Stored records
=== Begin Enclosure ===

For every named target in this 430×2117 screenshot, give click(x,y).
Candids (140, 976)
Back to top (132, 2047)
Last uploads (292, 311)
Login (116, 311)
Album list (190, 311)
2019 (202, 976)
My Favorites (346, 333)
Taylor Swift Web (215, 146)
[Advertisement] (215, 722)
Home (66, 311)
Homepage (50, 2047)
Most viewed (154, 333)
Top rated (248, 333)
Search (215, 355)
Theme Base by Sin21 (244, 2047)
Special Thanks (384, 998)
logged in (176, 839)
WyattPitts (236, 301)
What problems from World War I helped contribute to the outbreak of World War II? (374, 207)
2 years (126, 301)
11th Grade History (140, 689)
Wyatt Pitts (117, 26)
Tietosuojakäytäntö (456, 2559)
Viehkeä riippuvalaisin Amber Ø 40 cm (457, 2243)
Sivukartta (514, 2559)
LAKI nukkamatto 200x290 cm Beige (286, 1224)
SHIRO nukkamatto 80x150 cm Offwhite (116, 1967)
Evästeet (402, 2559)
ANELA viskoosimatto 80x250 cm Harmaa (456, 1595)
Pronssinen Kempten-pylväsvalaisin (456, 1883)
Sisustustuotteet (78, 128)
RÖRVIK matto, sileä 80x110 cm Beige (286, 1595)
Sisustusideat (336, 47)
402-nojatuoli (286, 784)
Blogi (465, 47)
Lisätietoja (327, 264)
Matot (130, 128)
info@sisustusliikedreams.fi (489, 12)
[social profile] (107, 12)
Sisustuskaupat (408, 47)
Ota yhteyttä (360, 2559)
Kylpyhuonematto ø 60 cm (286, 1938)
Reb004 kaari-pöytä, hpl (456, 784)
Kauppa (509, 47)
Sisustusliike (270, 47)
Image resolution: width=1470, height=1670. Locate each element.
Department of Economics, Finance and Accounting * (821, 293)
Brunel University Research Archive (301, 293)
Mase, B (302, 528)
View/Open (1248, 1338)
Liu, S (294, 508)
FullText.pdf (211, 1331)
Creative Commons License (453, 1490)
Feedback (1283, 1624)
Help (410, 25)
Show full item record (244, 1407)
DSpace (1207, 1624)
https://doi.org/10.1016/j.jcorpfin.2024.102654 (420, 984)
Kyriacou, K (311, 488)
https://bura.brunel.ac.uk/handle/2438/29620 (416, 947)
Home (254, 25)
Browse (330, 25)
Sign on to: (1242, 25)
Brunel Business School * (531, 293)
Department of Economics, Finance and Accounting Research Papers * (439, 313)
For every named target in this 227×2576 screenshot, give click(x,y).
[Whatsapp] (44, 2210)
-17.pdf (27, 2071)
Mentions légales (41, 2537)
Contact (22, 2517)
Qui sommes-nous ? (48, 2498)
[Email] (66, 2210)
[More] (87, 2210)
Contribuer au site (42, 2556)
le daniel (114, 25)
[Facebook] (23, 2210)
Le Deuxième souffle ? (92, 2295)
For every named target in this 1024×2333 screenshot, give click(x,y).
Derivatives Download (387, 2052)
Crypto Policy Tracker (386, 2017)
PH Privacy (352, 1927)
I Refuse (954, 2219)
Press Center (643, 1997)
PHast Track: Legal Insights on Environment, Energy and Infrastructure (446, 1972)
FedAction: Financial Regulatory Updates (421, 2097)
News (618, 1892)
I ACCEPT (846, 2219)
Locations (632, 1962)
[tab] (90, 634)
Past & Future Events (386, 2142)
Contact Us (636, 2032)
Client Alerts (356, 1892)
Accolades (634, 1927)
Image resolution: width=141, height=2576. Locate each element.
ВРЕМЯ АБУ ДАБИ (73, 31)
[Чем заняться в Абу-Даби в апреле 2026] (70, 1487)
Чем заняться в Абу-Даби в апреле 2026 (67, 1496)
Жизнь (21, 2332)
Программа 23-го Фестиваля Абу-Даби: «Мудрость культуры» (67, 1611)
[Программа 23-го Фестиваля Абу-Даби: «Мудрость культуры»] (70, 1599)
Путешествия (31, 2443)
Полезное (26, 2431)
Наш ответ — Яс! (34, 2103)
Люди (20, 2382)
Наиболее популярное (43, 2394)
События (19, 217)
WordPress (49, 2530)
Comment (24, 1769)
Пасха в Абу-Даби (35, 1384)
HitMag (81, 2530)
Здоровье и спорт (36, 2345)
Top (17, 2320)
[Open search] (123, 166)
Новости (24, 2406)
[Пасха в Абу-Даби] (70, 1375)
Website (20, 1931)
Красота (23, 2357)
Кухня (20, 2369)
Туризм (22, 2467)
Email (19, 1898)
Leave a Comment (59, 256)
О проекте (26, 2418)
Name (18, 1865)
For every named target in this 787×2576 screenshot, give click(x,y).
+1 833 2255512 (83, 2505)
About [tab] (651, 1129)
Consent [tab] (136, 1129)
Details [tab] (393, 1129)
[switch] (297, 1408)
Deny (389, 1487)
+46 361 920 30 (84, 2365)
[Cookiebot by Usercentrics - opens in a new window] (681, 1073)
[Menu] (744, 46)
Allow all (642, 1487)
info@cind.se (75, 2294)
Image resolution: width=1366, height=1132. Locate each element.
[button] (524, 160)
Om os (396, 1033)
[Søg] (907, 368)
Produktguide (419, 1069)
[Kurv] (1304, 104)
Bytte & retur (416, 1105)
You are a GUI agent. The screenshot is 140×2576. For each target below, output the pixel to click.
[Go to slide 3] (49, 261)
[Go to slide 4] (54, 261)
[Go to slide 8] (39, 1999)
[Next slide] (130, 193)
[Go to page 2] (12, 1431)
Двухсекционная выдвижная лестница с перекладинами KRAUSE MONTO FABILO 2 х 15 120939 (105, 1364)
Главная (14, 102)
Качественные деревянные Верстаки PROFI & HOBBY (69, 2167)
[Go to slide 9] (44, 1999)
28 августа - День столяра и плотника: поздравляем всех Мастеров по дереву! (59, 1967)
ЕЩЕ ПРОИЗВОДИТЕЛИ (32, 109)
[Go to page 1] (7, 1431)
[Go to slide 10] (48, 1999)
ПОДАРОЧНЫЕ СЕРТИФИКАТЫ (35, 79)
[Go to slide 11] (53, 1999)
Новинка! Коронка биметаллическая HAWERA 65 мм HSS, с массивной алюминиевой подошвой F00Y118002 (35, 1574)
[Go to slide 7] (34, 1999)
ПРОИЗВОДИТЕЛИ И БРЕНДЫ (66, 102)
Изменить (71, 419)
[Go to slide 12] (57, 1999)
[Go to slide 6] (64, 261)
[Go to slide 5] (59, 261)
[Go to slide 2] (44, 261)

=== End Enclosure ===

* [Task] Please find every line in the records above that holds the word "Department" and copy it.

* [Exercise output]
Department of Economics, Finance and Accounting * (821, 293)
Department of Economics, Finance and Accounting Research Papers * (439, 313)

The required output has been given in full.